Understanding changing data center metrics
There is a better way to assess data center behavior. Novel multidimensional metrics have been incorporated in data center standards and best practices
- Understand the importance of multidimensional data center metrics, comprising performance and risk.
- Recognize how multidimensional metrics enable a holistic understanding of data centers.
- Identify the challenges to measure data center performance and risks.
Data centers comprise information technology equipment and supporting infrastructure such as power, cooling, telecommunications, fire systems, security and automation. A data center’s main task is to process and store information securely and to provide users uninterrupted access to it. These mission critical facilities are very dynamic, equipment can be upgraded frequently, new equipment can be added, obsolete equipment may be removed and old and new systems may be in use simultaneously.

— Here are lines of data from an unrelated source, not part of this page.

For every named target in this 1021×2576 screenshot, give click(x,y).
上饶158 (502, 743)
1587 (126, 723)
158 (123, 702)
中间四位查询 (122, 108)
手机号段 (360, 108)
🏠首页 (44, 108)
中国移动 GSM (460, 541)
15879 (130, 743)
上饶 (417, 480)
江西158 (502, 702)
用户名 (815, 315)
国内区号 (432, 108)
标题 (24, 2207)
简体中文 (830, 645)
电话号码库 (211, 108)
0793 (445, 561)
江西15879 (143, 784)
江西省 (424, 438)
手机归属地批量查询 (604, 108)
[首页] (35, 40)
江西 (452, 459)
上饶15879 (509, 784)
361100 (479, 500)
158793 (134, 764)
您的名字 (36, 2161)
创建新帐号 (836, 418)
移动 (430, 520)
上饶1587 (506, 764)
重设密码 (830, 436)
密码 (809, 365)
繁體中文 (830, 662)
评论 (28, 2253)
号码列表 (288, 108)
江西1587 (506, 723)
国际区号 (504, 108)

Our increasing reliance on data centers has created an urgent need to adequately monitor these energy intensive facilities. Data centers are responsible for about 1% of total electricity consumption. Environmental impact of data centers varies depending on the energy sources used and the total heat generated. The information technology sector has contributed to a reduction in carbon emissions in other sectors.

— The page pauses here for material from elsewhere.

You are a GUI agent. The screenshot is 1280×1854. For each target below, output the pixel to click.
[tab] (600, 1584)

In the United States, it is estimated that for every kilowatt-hour consumed by the IT sector, 10 kilowatt-hours are saved in other sectors due to the increase in economic productivity and energy efficiency. The growing ubiquity of IT driven technologies has revolutionized and optimized the relationship between efficiency and productivity and energy consumption across every sector of the economy.
Data center metrics
Metrics are measures of quantitative assessment that communicate important information and allow comparisons or tracking of performance, progress or other parameters over time. Through different metrics data centers can be evaluated in comparison to goals established or to similar data centers. Variations or inconsistencies in measurements can produce a false result for a metric, which is why it is very important to standardize them. Most of the current metrics, standards and legislation on data centers are mainly focused toward energy efficiency.

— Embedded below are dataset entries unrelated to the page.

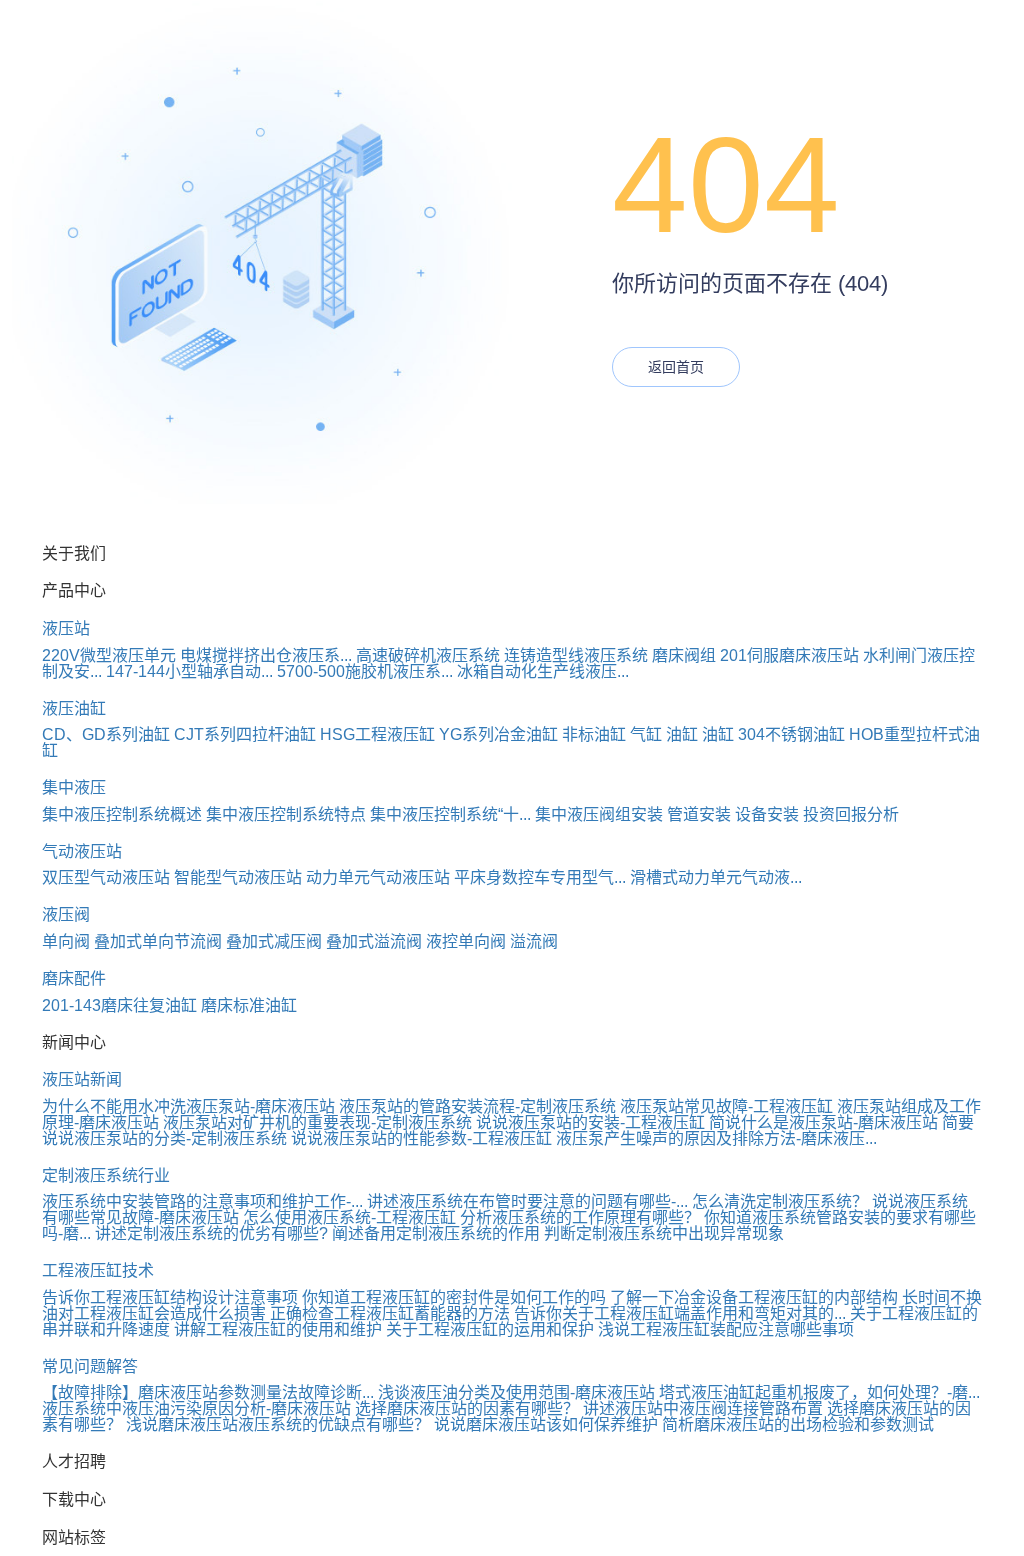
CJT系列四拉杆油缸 (245, 734)
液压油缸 (74, 708)
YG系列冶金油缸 (498, 734)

Existing metrics fail to incorporate important factors for a holistic understanding of the data center behavior, including different aspects of performance and the risks that may impact it. This being the case, comparisons between data center scores with the purpose of evaluating areas of improvement is not an easy task.
Furthermore, there currently is no metric that examines performance and risk simultaneously. A data center may have high performance indicators, with a high risk of failure. Having access to risk indicators may work as an early warning system so that mitigation strategies are planned and actions are undertaken.
BICSI 009-2019: Data Center Operations and Maintenance Best Practices incorporates in Section 10.5: Metrics and Measurement the concept of multidimensional data center metrics, comprising performance and risk. Performance is assessed across four different sub-dimensions: productivity, efficiency, sustainability and operations. Risks associated with each of those sub-dimensions and external risks should be contemplated.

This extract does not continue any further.